3. Curcumin: This is a powerful heart and brain protector combining three different mechanisms in one; it is reducing oxidative stress, is an anti-inflammatory and counters the process that threatens to destroy the lining of the arteries. One study on healthy volunteers showed a reduction of 33% in lipid oxidation, a 12% reduction of total cholesterol and an increase of 29% of the protective HDL cholesterol when 500 mg of curcumin was taken only for 7 days (Ref.2). This is the daily dose I would recommend for prevention of heart attacks and strokes.

4. Polyphenols: Flavonoids are the largest group among the polyphenols contained in such common foods as vegetables, fruits, tea, coffee, chocolate and wine.  Over 130 studies have been done on humans showing improvement of the lining of the arteries (endothelial functioning) and lowering of blood pressure. Polyphenol consumption has been associated with a lower risk of mortality from heart attacks. Eat a Mediterranean type diet or a DASH diet and you will automatically get enough polyphenols with your food. However, resveratrol, the powerful red wine polyphenol warrants a separate daily supplementation as it prevents LDL oxidation in humans (Ref.2). Take about 250 mg of it daily.

5. Niacin/nicotinic acid: This supplement comes as “flush-free niacin” and also as extended release niacin; it can raise the beneficial HDL cholesterol by 30 to 35% when higher doses of 2.25 grams per day are used. In a metaanalysis of 7 studies it has been shown to significantly reduce heart attacks and transient ischemic attacks (precursor syndrome before developing a stroke). Niacin can change the small particle LDL into a large particle size LDL, which is less dangerous. Niacin has also been shown to reduce oxidation of LDL, which stops the atherosclerotic process. For a healthy person 500 mg per day of flush-free niacin is adequate.
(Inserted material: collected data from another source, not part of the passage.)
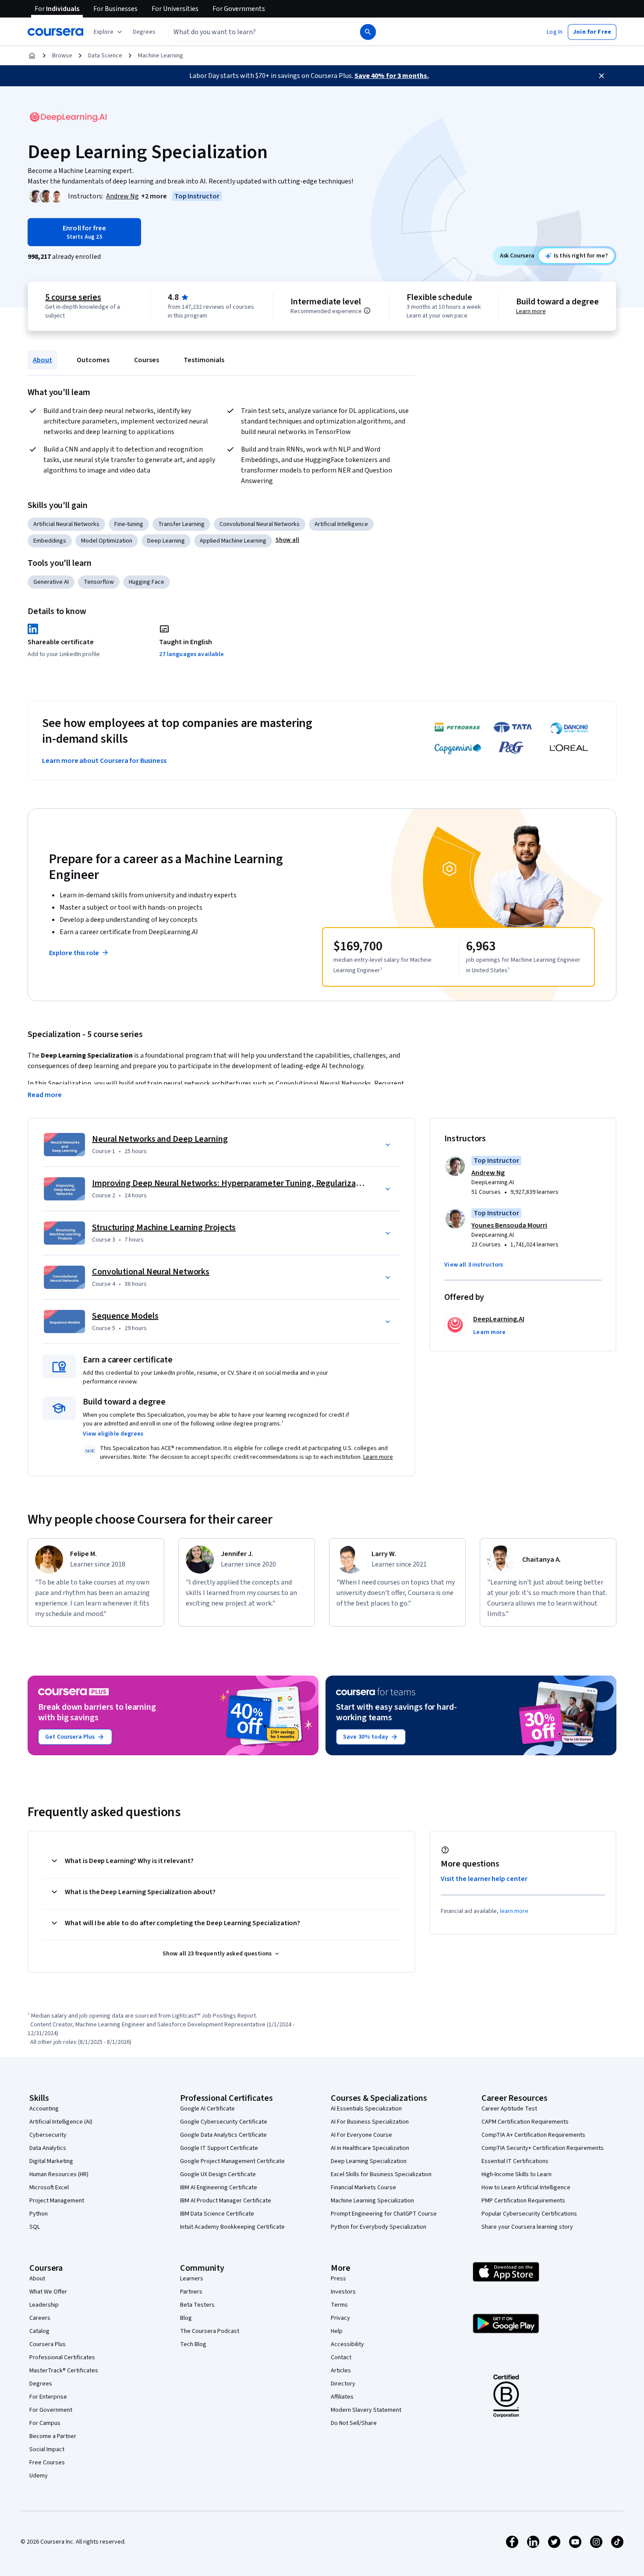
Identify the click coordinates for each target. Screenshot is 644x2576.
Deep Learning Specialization (369, 2161)
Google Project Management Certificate (232, 2161)
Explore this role (74, 953)
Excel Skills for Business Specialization (381, 2174)
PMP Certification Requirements (523, 2200)
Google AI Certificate (207, 2108)
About (42, 360)
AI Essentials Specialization (366, 2108)
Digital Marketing (51, 2161)
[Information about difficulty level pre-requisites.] (367, 310)
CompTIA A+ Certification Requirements (533, 2135)
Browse (62, 55)
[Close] (601, 76)
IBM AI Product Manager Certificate (225, 2200)
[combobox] (254, 31)
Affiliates (342, 2397)
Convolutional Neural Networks (259, 524)
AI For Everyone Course (361, 2135)
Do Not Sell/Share (354, 2423)
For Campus (44, 2423)
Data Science (105, 55)
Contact (341, 2357)
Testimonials (204, 360)
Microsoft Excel (49, 2187)
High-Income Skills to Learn (516, 2174)
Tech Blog (193, 2344)
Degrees (40, 2383)
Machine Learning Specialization (372, 2200)
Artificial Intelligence (341, 524)
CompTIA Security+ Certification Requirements (542, 2148)
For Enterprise (48, 2397)
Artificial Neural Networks (66, 524)
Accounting (44, 2108)
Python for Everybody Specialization (378, 2227)
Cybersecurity (48, 2135)
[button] (144, 32)
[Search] (368, 32)
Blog (186, 2318)
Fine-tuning (128, 524)
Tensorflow (99, 582)
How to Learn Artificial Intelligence (525, 2187)
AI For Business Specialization (370, 2121)
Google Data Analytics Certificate (223, 2135)
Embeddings (49, 540)
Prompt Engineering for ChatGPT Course (384, 2213)
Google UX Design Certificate (218, 2174)
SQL (34, 2227)
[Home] (32, 56)
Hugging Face (146, 582)
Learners (191, 2278)
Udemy (38, 2475)
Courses (146, 360)
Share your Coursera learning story (527, 2227)
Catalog (39, 2331)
6. Fish oil (omega-3-fatty acids): Because heart attacks are due to an inflammatory process and high LDL cholesterol is thought to be only a secondary phenomenon, it is very important to have this additional tool of an important anti-inflammatory supplement. In the past it was still safe to eat fish fairly frequently per week. But with mercury, radioactive iodine from Japan’s leaking reactor and carcinogenic PBC’s all congregating in the ocean waters, it is no longer safe to consume fish in large quantities. The remedy to this situation is molecularly distilled (or pharmaceutically pure) EPA/DHA supplements. EPA stands for eicosapentaenoic acid or omega-3 fatty acid. DHA is the acronym for docosahexaenoic acid. Fish oil supplements at a dosage of 3.35 grams per day of EPA plus DHA were shown to reduce triglycerides by up to 40%, equally to Lipitor or even more effective, but without the statin side effects. The amount of the dangerous small dense LDL is also being reduced with fish oil. Fish oil supplements have reduced the mortality from heart attacks and strokes and led to a higher survival from non-fatal heart attacks. At the same time these preventative fish oil doses will also treat and prevent arthritis.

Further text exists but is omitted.